Temos até aqui, a loucura em seu hermetismo
despretensioso, a indigência como uma condição
predominantemente econômica e os processos de indigenciação
como representações e ao mesmo tempo como prática: discurso
que tenta convencionalizar os sujeitos não claramente
traduzíveis, de difícil apreensão em objetos e, ao mesmo tempo,
procedimento de ostracização desses sujeitos que não se
permitem objetivar – e aqui objetivar é muito menos alcançá-los
por meio de alguma descrição, ou retirar-lhes algum sentido,
mas, muito mais enquadrá-los em um repertório, em um
contorno de objeto, em um perfil, dentro do universo imaginário
daquilo que o discurso diz ser o louco, o indigenciado;
normalizar a alteridade dentro do “espaço limitado e definido”
da egocentricidade do discurso da loucura e da indigência.

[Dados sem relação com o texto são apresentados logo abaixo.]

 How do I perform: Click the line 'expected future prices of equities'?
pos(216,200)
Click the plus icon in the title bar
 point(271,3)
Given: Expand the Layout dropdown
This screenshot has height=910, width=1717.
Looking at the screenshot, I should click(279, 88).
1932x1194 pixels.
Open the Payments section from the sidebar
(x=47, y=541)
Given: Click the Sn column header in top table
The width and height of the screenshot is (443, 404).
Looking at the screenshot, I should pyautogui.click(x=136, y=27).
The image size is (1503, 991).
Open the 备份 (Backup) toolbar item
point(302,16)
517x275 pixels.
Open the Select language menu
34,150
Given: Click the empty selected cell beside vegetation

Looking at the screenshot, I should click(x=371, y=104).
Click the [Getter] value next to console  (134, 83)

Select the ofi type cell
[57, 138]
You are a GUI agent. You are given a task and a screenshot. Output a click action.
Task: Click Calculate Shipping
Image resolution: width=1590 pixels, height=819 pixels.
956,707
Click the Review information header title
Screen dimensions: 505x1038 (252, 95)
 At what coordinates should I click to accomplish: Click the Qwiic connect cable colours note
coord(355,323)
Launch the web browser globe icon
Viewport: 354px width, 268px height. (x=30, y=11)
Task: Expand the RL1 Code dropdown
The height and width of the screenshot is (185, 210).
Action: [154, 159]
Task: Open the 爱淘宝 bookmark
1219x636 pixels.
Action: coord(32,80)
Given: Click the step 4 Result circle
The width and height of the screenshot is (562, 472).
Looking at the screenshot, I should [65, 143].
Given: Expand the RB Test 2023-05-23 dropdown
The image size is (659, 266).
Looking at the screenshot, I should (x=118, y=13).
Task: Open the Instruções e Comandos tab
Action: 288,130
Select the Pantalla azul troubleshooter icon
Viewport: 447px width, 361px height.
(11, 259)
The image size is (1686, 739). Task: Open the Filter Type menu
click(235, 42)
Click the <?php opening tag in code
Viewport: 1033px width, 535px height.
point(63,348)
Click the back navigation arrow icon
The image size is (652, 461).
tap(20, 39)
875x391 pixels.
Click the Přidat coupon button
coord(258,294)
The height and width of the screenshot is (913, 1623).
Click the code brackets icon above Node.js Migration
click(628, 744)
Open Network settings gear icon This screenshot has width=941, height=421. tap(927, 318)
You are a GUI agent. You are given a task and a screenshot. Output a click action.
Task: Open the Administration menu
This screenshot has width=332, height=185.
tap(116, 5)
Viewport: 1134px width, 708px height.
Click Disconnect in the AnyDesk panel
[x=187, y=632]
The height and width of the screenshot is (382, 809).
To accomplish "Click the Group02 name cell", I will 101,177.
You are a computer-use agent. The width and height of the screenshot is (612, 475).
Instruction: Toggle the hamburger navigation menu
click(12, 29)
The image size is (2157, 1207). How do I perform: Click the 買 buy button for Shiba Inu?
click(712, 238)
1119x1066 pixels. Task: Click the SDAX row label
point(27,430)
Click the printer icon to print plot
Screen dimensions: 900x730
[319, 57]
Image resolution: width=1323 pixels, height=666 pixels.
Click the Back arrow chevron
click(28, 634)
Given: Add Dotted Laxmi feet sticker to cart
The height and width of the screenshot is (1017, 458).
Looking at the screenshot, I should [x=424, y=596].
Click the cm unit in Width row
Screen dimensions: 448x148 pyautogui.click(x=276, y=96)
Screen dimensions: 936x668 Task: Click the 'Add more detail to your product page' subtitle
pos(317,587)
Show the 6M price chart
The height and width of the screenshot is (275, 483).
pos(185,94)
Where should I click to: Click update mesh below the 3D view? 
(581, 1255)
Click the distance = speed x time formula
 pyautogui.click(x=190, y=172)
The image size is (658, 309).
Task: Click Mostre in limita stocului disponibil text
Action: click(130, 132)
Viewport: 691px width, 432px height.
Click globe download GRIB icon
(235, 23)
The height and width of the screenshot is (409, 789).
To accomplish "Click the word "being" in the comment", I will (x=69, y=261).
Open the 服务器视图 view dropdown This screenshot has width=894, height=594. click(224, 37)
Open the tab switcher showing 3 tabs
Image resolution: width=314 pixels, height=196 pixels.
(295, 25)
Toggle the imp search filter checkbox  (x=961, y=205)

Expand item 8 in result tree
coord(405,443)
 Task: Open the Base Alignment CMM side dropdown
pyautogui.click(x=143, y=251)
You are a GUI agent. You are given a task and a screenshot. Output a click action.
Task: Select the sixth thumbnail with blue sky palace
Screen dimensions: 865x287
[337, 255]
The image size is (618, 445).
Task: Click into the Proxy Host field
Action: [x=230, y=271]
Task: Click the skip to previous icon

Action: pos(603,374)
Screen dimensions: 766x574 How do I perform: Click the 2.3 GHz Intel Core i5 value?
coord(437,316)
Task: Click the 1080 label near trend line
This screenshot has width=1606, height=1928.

A indigenciação é talvez a última tentativa de
normatização do sujeito em ser inteligível, constituído, na
tentativa de delimitar claramente a loucura e a indigência desses
sujeitos do aqui e agora. Diferentemente, a indigência é a
normatização do que outrora denominou-se de
Lumpenproletariat, da forma-sujeito improdutivo, do sujeito
indiferente e indiferenciado. De tal modo que, segundo as
perspectivas industriais da Modernidade do século XVIII, o
louco em si mesmo, o “sujeito” da mão-de-obra caótica como o
indigente, o louco para o social, designaram uma generalização
estabelecendo-o como um modo radical de sujeito improdutivo.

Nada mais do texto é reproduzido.